Both Dassault and the French Gvt were trapped with SNECMA and Atar, whatever their flaws and weaknesses. The temptation of using foreign engines to please the customer and get better performance was quite strong, but the options were limited.
 
To be fair....
I'm not sure how invested RR was in Etendard or Mirage III engine options.
So you are suggesting it was the RR engineers not the Dassault ones who were incompetent in overseeing adequate installation of their own engine? And the Aussies were incompetent to recognise a mismatch when presented with one? Your documentary evidence for this handwaving is...?

I do wonder whether Dassault secretly recalibrated the airspeed indicators to make the Atar appear faster. Or perhaps the Avons were time-expired prototypes that RR were glad to see the back of. More likely, the gremlins sabotaged the Avons in-flight, to get even with R-R for not believing in them; Dassault probably made a secret deal with the gremlins (gotta be a French word, right?) and paid for it out of their slush funds. Sheesh guys, I have as much evidence for these theories as you have for yours.

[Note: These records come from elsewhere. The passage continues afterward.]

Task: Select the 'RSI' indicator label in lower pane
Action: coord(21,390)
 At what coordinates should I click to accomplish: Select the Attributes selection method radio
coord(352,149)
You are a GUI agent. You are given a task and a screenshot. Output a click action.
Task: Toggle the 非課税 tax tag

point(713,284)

"To be fair", we should consider the objective evidence, not return constantly to a lost cause. Face it. The Avon was beaten by the Atar fair and square on a level playing field. There really were no molehills for you guys to imagine up into mountains.
 
So you are suggesting it was the RR engineers not the Dassault ones who were incompetent in overseeing adequate installation of their own engine?
I don't reccal putting words in your mouth, so try to not return a favour ungiven.
More likely, the gremlins sabotaged the Avons in-flight, to get even with R-R for not believing in them
If by gremlins you mean the umpteen potential pitfalls associated with installing jet engines into an airframe, then you may be right.
As I've suggested RR had bigger fish to fry, and it would need accounts of those involved to gage how invested in the effort RR staff were.

Which is not to say Atar won by underhand means. But is to say things are never quite as simple as sales brochures and even prototypes.
 
Asking what you meant is not putting words in your mouth, there's no need to get personal.

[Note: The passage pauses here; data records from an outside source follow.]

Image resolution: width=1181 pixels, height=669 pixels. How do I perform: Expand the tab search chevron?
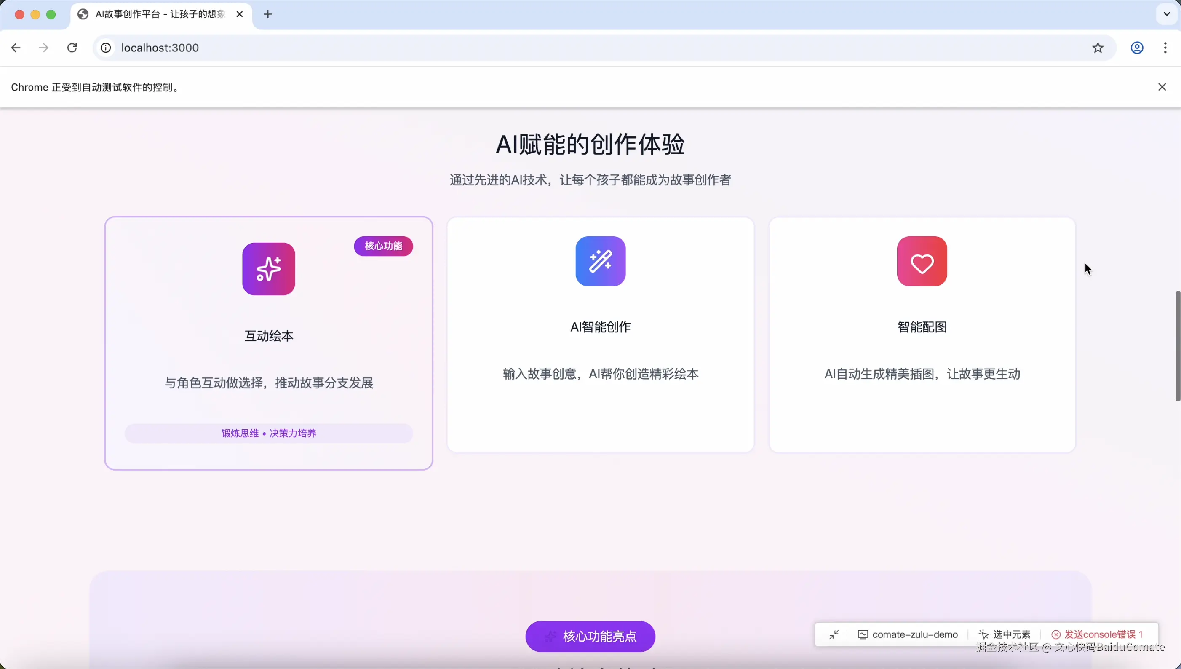click(1167, 14)
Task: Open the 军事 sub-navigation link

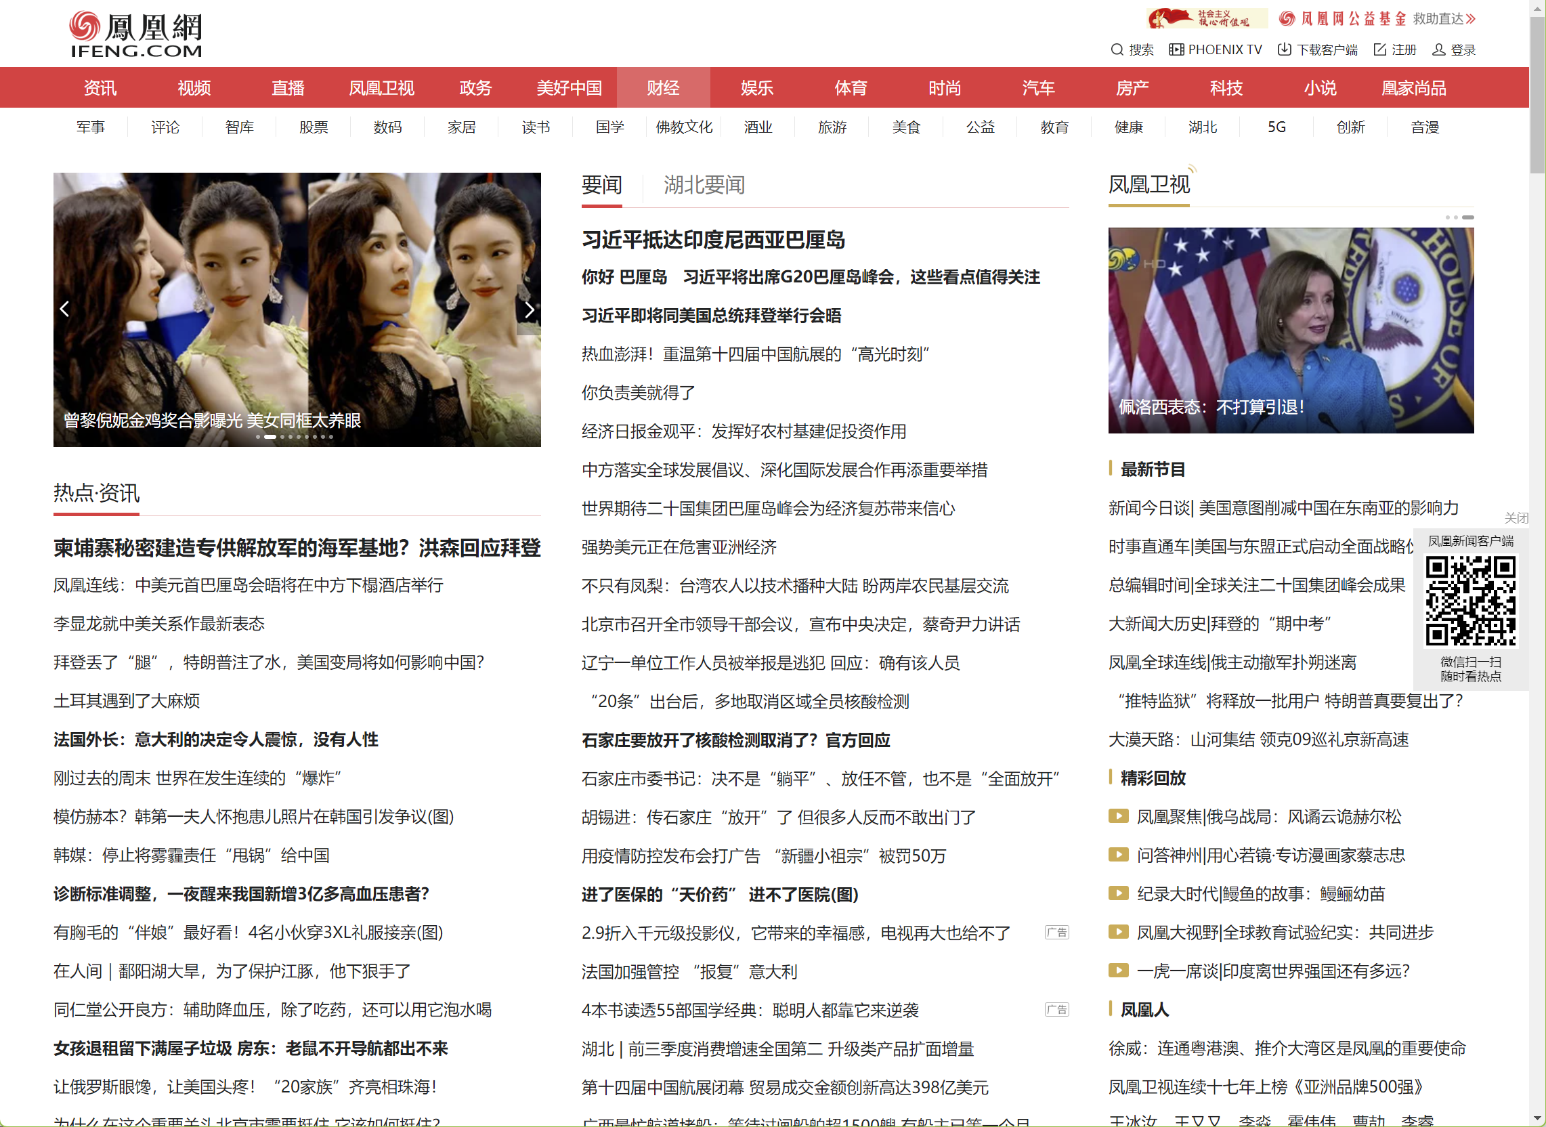Action: click(x=90, y=127)
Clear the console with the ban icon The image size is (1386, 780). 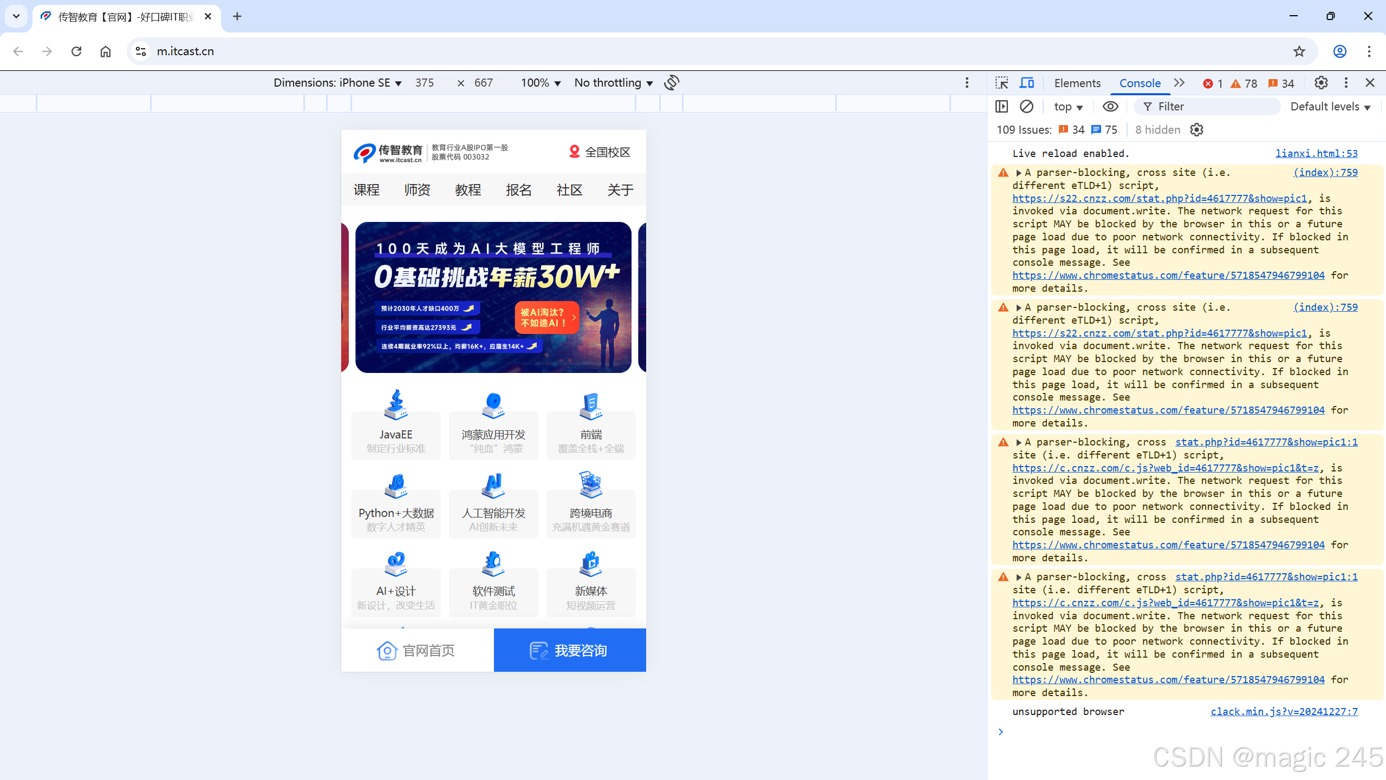pos(1026,107)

I parodied your and BlackBat's unfounded speculations which conflict with the Australian account, because that is all they are.
 
I parodied your and BlackBat's unfounded speculations which conflict with the Australian account, because that is all they are.
The Australian account is just the Australian account.
Not that of Dassault's staff or RR's.

One side of a story
 
There is no evidence that Dassault particularly favored Snecma engines. If anything it’s the opposite… there was a constant search for foreign engines:

Avon on MD550, Super Mystère B1, Etendard IVB and Mirage IIIO
Orpheus on Etendard VI
Spey on Mirage IVK and Mirage G4 (study)
JTF10 on Mirage IV (study)
TF30/TF306 on Mirage V, Mirage G and Mirage F2/F3
J79 on Mirage G (study)
J52 on Super Etendard (study)

… presumably this wasn’t just hand waving and Dassault were somewhat serious about investing time & money into these efforts.